PROBLEM STATEMENT -> Please restate each line of the data below exactly. Omit all images.
== WORKING DATA
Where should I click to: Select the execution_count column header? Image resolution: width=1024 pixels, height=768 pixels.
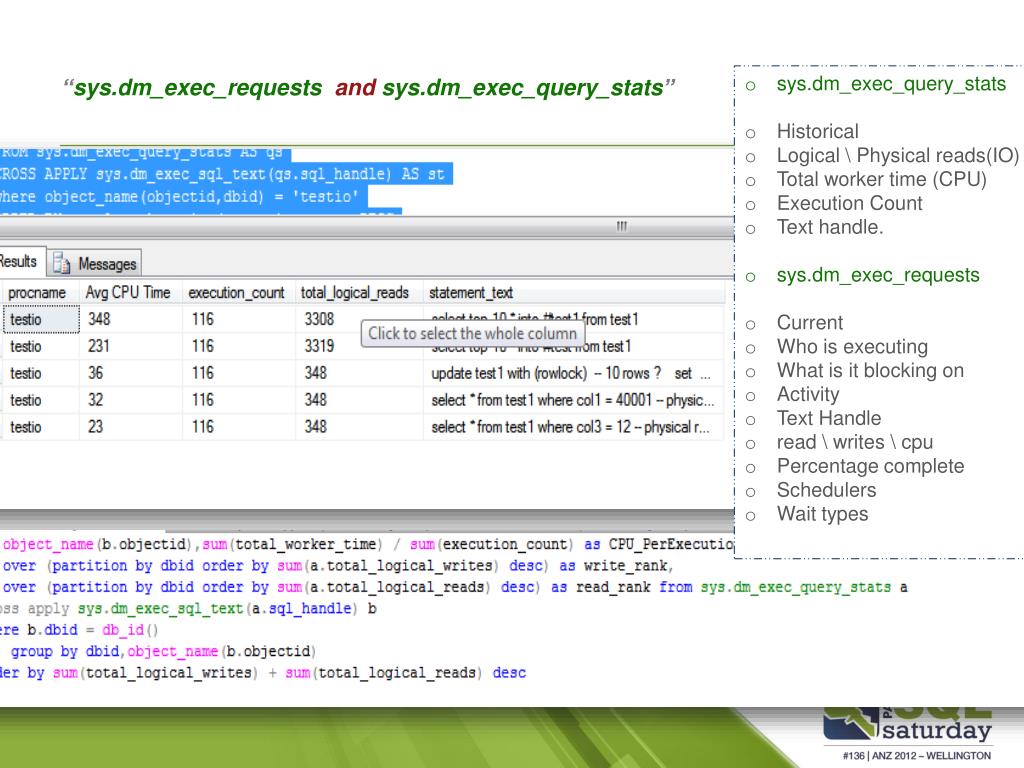pos(236,293)
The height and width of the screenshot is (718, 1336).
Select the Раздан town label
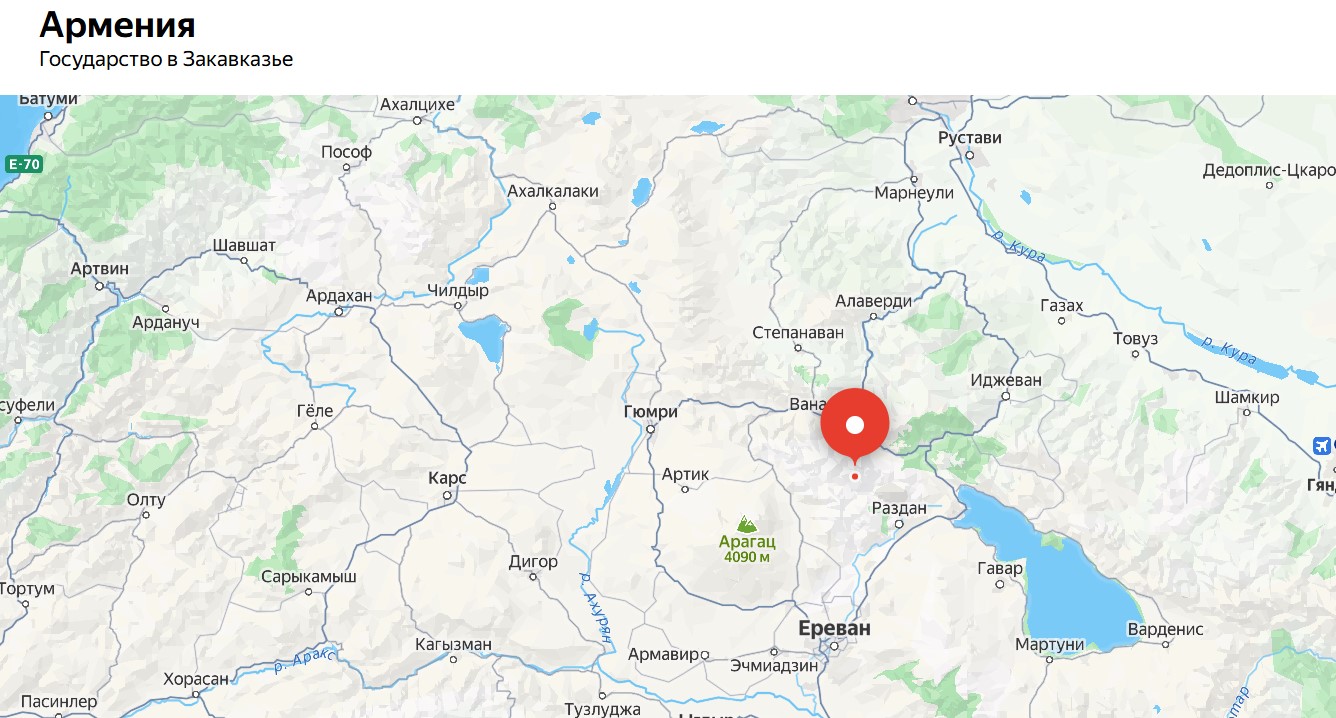(x=899, y=508)
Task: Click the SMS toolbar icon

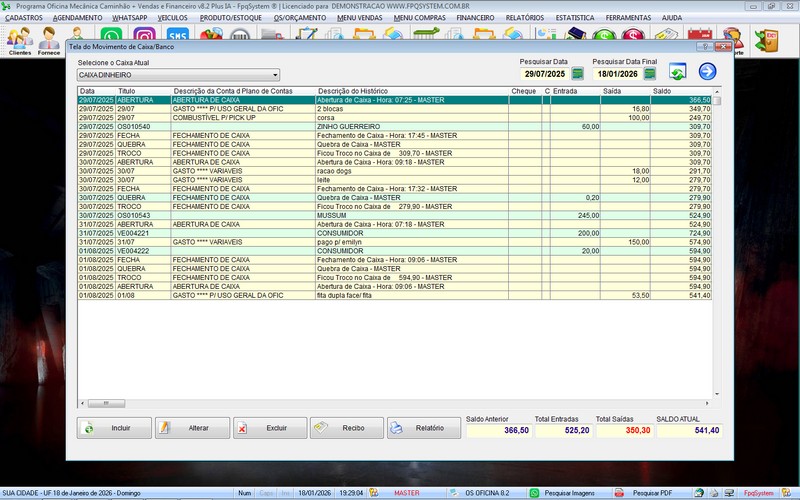Action: pyautogui.click(x=177, y=37)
====
PROBLEM SOLUTION ->
Where should I click to: Select the execution_count column header? Image resolution: width=1024 pixels, height=768 pixels.
pos(236,293)
The height and width of the screenshot is (718, 1336).
Select the Раздан town label
(x=899, y=508)
Task: Click the SMS toolbar icon

Action: pyautogui.click(x=177, y=37)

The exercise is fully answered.